简体   繁体   English

正则表达式匹配除特定给定字符串之外的任何内容(包括空字符串)

[英]Regex to match anything (including the empty string) except a specific given string

I'd like to test whether a string contains "Kansas" followed by anything other than " State" . 我想测试一个字符串是否包含"Kansas"其后是" State"以外的任何内容。

Examples: 例子:

"I am from Kansas"          true
"Kansas State is great"     false
"Kansas is a state"         true
"Kansas Kansas State"       true
"Kansas State vs Kansas"    true
"I'm from Kansas State"     false
"KansasState"               true

For PCRE , I believe the answer is this: 对于PCRE ,我相信答案是这样的:

'Kansas(?! State)'

But Mysql's REGEXP doesn't seem to like that. 但Mysql的REGEXP似乎并不喜欢这样。

ADDENDUM: Thanks to David M for generalizing this question: How to convert a PCRE to a POSIX RE? 附录:感谢David M推广这个问题: 如何将PCRE转换为POSIX RE?

MySQL doesn't have lookaheads. MySQL没有前瞻性。 A workaround is to make two tests: 解决方法是进行两项测试:

WHERE yourcolumn LIKE '%Kansas%'
  AND yourcolumn NOT LIKE '%Kansas State%'

I used LIKE here instead of RLIKE because once you split it up like this, regular expressions are no longer required. 我在这里使用了LIKE而不是RLIKE因为一旦你将它拆分成这样,就不再需要正则表达式了。 However if you still need regular expressions for other reasons you can still use this same technique. 但是,如果由于其他原因仍然需要正则表达式,您仍然可以使用相同的技术。

Note that this does not match 'Kansas Kansas State' as you requested. 请注意,这与您要求的“堪萨斯州堪萨斯州”不符。

Update: If matching 'Kansas Kansas State' is that important then you can use this ugly regular expression that is supported by MySQL: 更新:如果匹配'堪萨斯州堪萨斯州'那么重要,那么你可以使用MySQL支持的这个丑陋的正则表达式:

'Kansas($|[^ ]| ($|[^S])| S($|[^t])| St($|[^a])| Sta($|[^t])| Stat($|[^e]))'

Oops: I just noticed Kip already updated his comment with a solution very similar to this. 哎呀:我刚注意到Kip已经用一个非常类似于此的解决方案更新了他的评论。

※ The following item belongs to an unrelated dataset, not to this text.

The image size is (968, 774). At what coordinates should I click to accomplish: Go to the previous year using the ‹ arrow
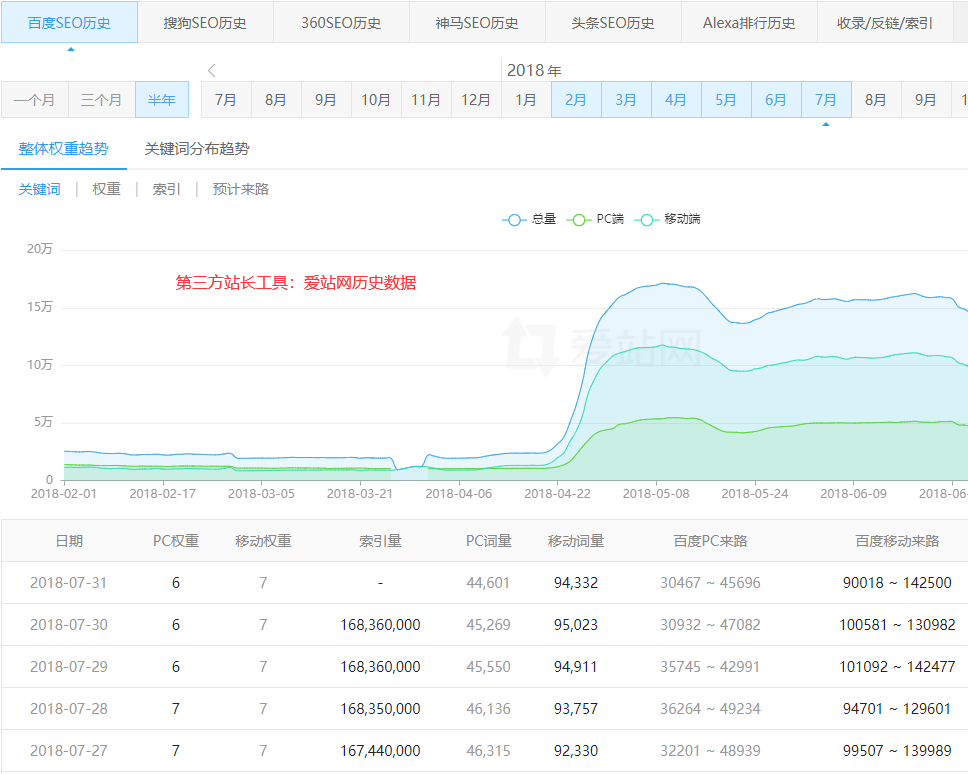(x=211, y=70)

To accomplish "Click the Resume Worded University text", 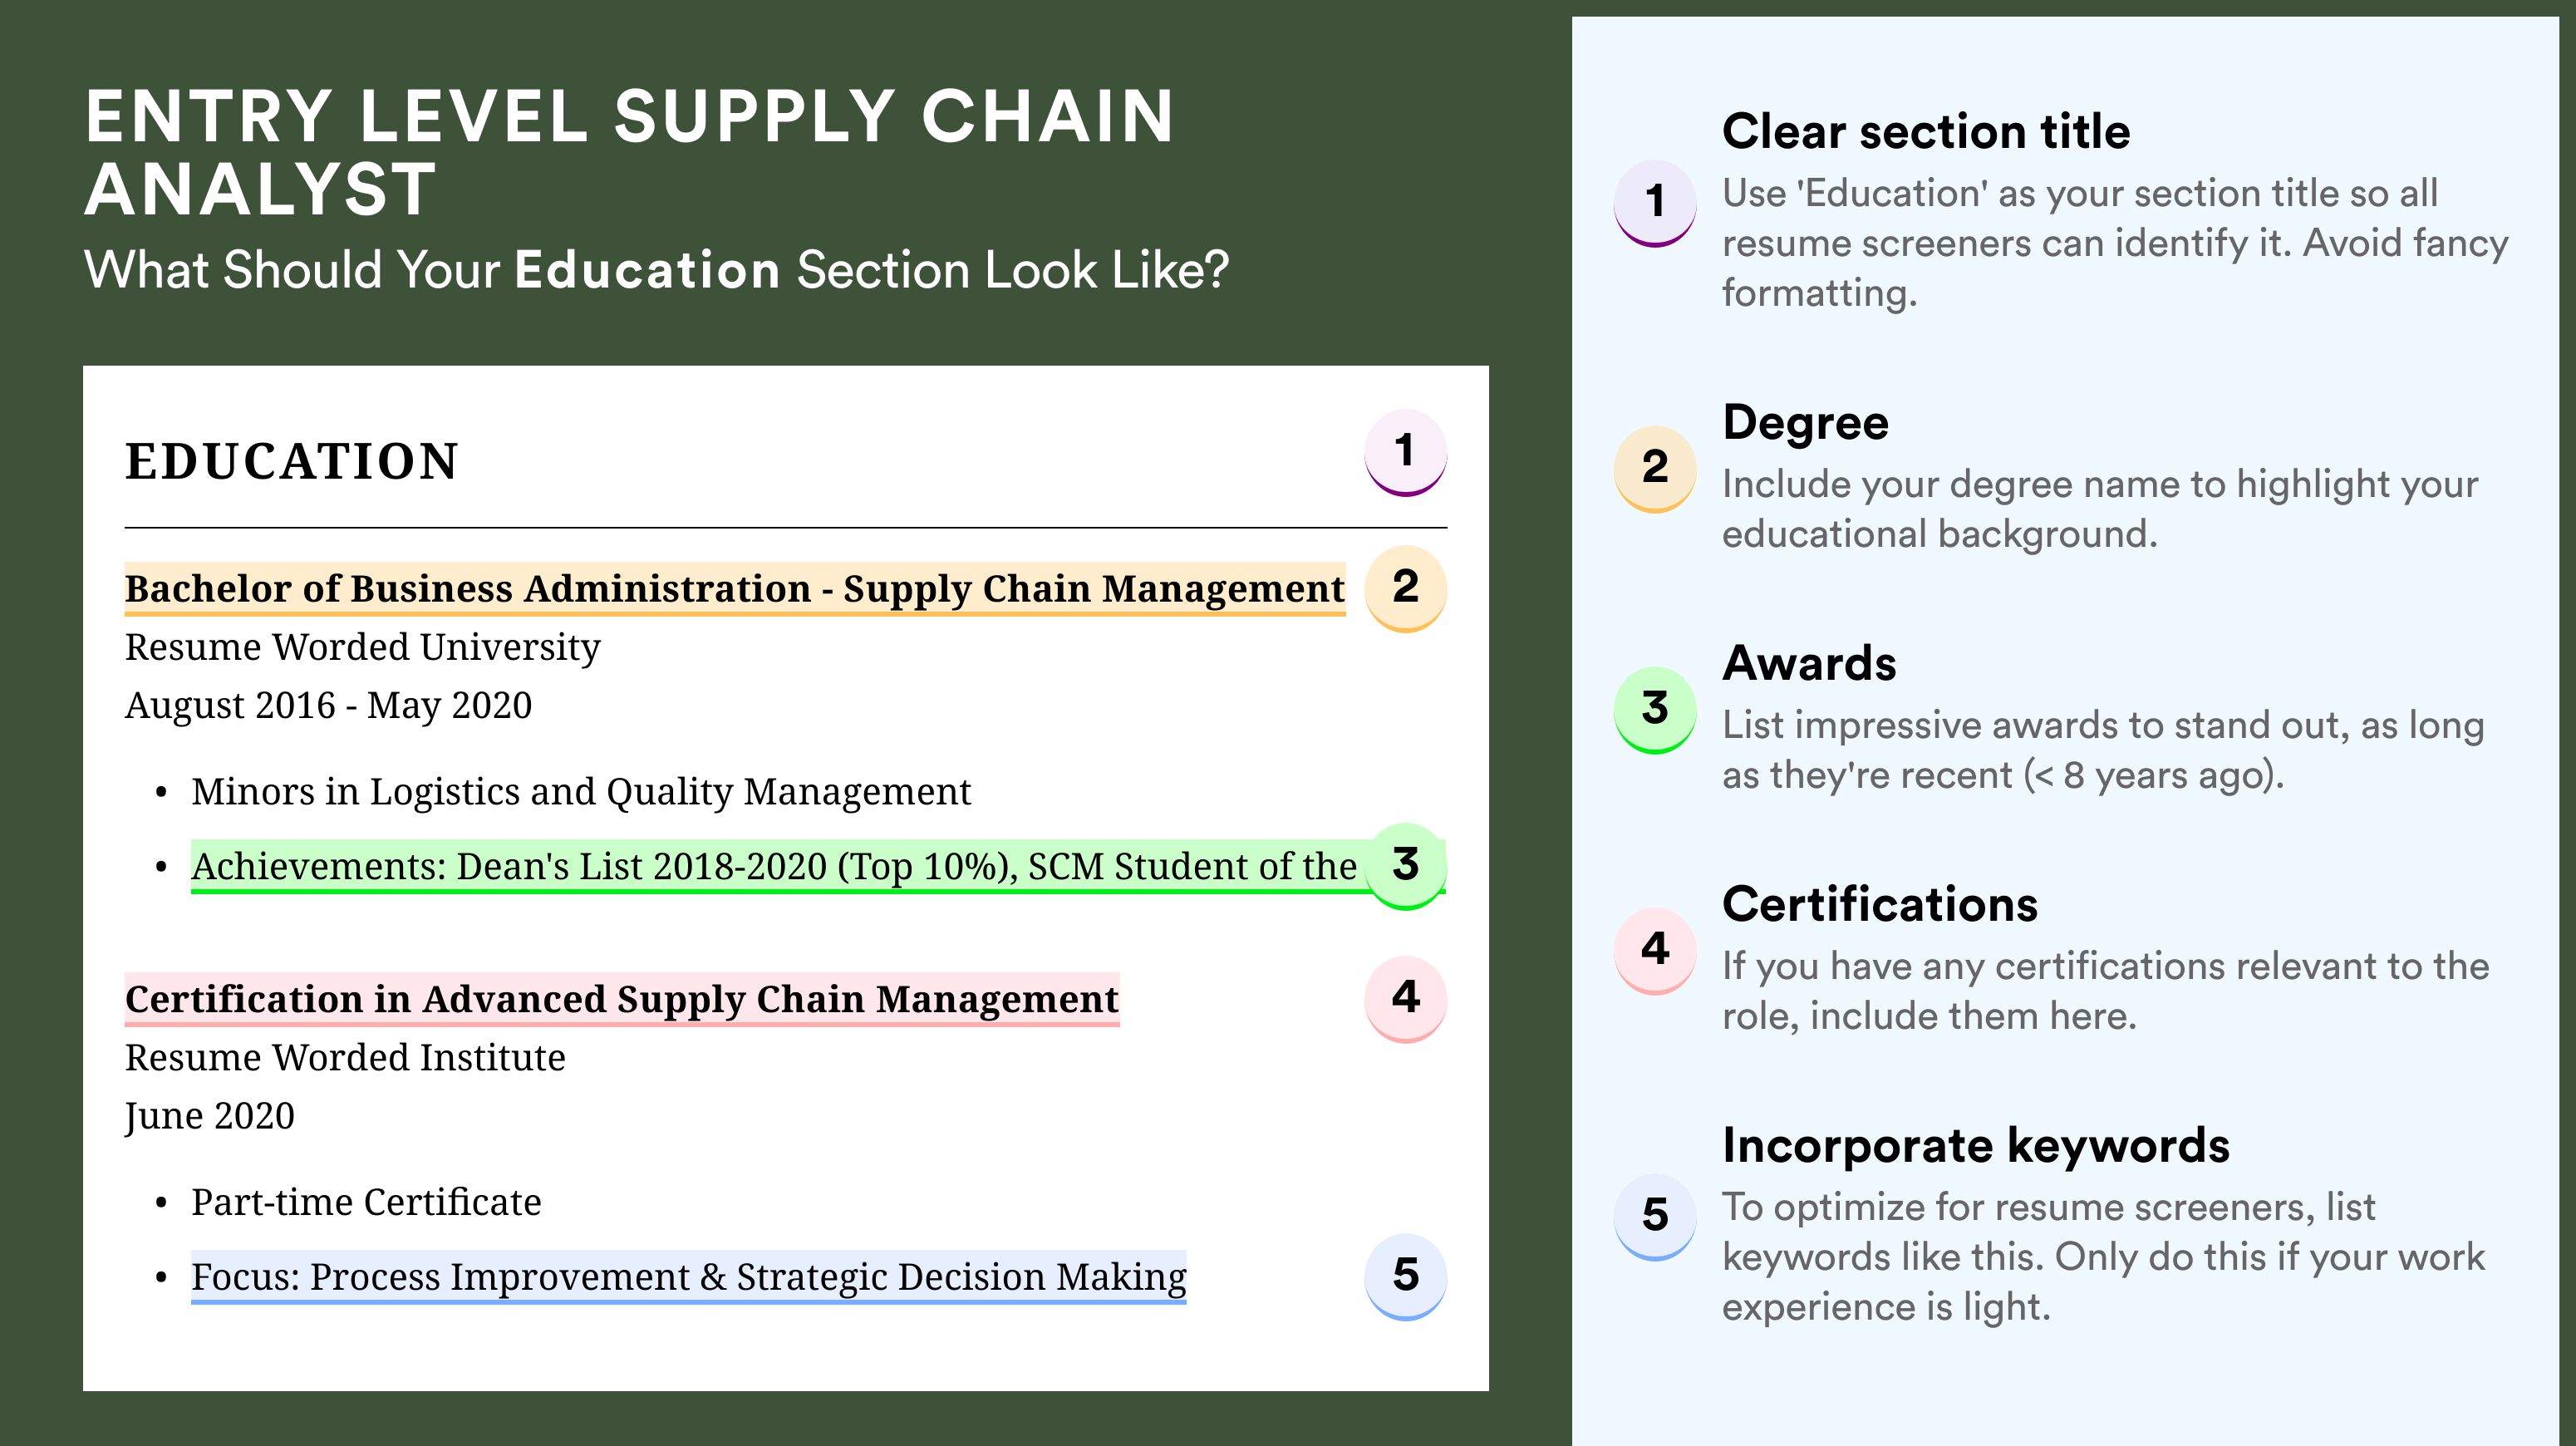I will coord(363,647).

This should work, assuming look-ahead assertions are allowed in MySQL regexes. 这应该有效,假设在MySQL正则表达式中允许前瞻性断言。

/Kansas(?! State)/

Edit : OK, this is super ugly, but it works for me in Perl and doesn't use a look-ahead assertion: 编辑 :好的,这是非常丑陋的,但它在Perl中适用于我,并且不使用前瞻性断言:

/Kansas(([^ ]|$)| (([^S]|$)|S(([^t]|$)|t(([^a]|$)|a(([^t]|$)|t([^e]|$))))))/

More efficient than that large regex (depending, of course, on your data and the quality of the engine) is 比大型正则表达式更高效(当然,取决于您的数据和引擎的质量)

WHERE col LIKE '%Kansas%' AND
  (col NOT LIKE '%Kansas State%' OR
  REPLACE(col, 'Kansas State', '') LIKE '%Kansas%')

If Kansas usually appears in the form 'Kansas State', though, you may find this better: 如果堪萨斯州通常以“堪萨斯州”的形式出现,你可能会发现这更好:

WHERE col LIKE '%Kansas%' AND
  REPLACE(col, 'Kansas State', '') LIKE '%Kansas%'

This has the added advantage of being easier to maintain. 这具有易于维护的附加优点。 It works less well if Kansas is common and text fields are large. 如果堪萨斯很常见且文本字段很大,那么它的效果就不那么好了。 Of course you can test these on your own data and tell us how they compare. 当然,您可以根据自己的数据测试这些数据并告诉我们它们的比较方式。

This is ugly, but here you go: 这很难看,但是你走了:

You might not need to expand the regex all the way to the end, depending on whether your input might include something like 'I need to get this man to surgery in Kansas Stat!' 你可能不需要将正则表达式一直扩展到最后,这取决于你的输入是否包括“我需要让这个人在堪萨斯统计中接受手术!”。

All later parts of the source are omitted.